Corporate structures, business practices, keeping clients and defining investment terms were all subjects on the minds of European country heads at Natixis Global Associates, the distribution arm of Natixis Global Asset Management, at a recent meeting.

Ed Farrington, managing director Global Key Accounts, Natixis Global Associates (NGA), said: Our world is about the client. The other world can be about having a fund and trying to scale it globally, which is about your own organisation. Our strength is about solving the client’s problems, not our problems.

Hervé Guinamant, president, NGA International, said : We try to optimise in a pyramid way in terms of product. The idea is to serve locally but optimise in terms of marketing resources, product push, strategy, new solutions, globally. We also want to avoid silos where each may have a very strong operation locally, but they don’t talk to each other. We have one team, and we meet to define and review strategy on a quarterly basis to make sure we are on the same page. We try, at the same time, to respect what is purely local.

EF: My experience is that one of the mistakes big companies make is trying to take a single product and scale it across the world. That is not the way to approach global markets. What you need is a single platform able to respond to local needs. Multi-boutique is really well suited for expanding itself globally, because inside of one fund family you can have multiple responses and options to similar global themes.

Where that is really showing up today is in the innovative area of alternatives, which seems to mean different things in different markets. We have had success with AlphaSimplexGroup’s beta application strategy in Switzerland, but H2O Asset Management seems to have a purer absolute return global macro ideal, and has taken root in Italy.

HG: Yes, last year we did a white-label product for a big Swiss bank.
It was a complete tailor-made strategy regarding risk appetite.

Terry Mellish, UK head and head of the global consultants business NGA, said: I’ve been here 15 months and the beauty of dealing with a number of affililiated, yet autonomous asset managers is that I’ve been able to create solutions for clients instead of just taking a product off the shelf and sticking the client name on it.

EF: I would frankly be doubtful if somebody comes to me as a potential product partner and says: ‘I have a single fund that will apply to all the markets you serve.’ We recognise there might be a thematic global need, meaning further diversified portfolios, and give options to further diversify into alternative products, as an example. But we also recognise that might mean different things in different markets.

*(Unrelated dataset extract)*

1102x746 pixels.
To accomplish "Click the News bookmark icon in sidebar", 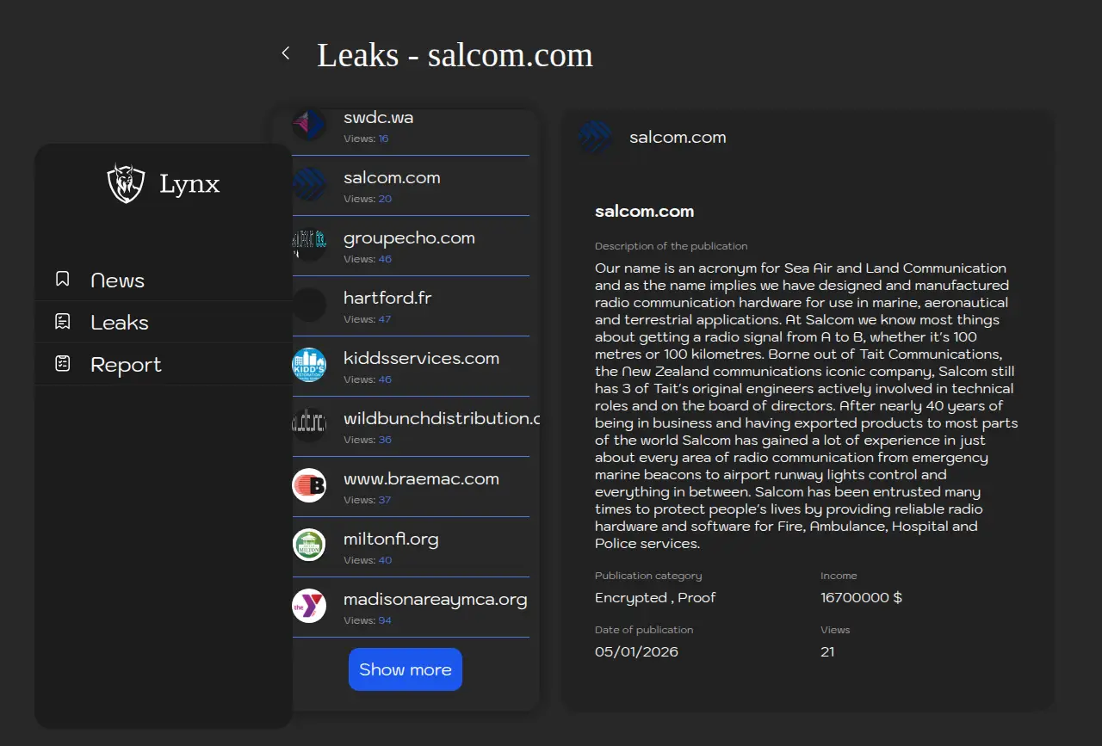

The ability and flexibility to deliver into a global market place is critical. It’s a unique advantage for us. There has been a wave of innovation post crisis: for example in the world of alternatives or absolute return. We’re able to bring expertise, true recognised industry skill, and bring it to market inside of our distribution capabilities. That’s a really interesting value proposition for a fund selector.

TM: The crisis has been hugely painful for most clients. We went through a two-year period of de-risking. Now, certainly in the UK, you’re seeing a trend to re-risk. Clients have a lot of cash but may not know where to put their money. The question is not to take risk off the table, but how to spend that money wisely. How can they allocate to make their risk budget more effective? That could be going into alternatives, or back into smart equities, or very concentrated high alpha equity solutions, or absolute return.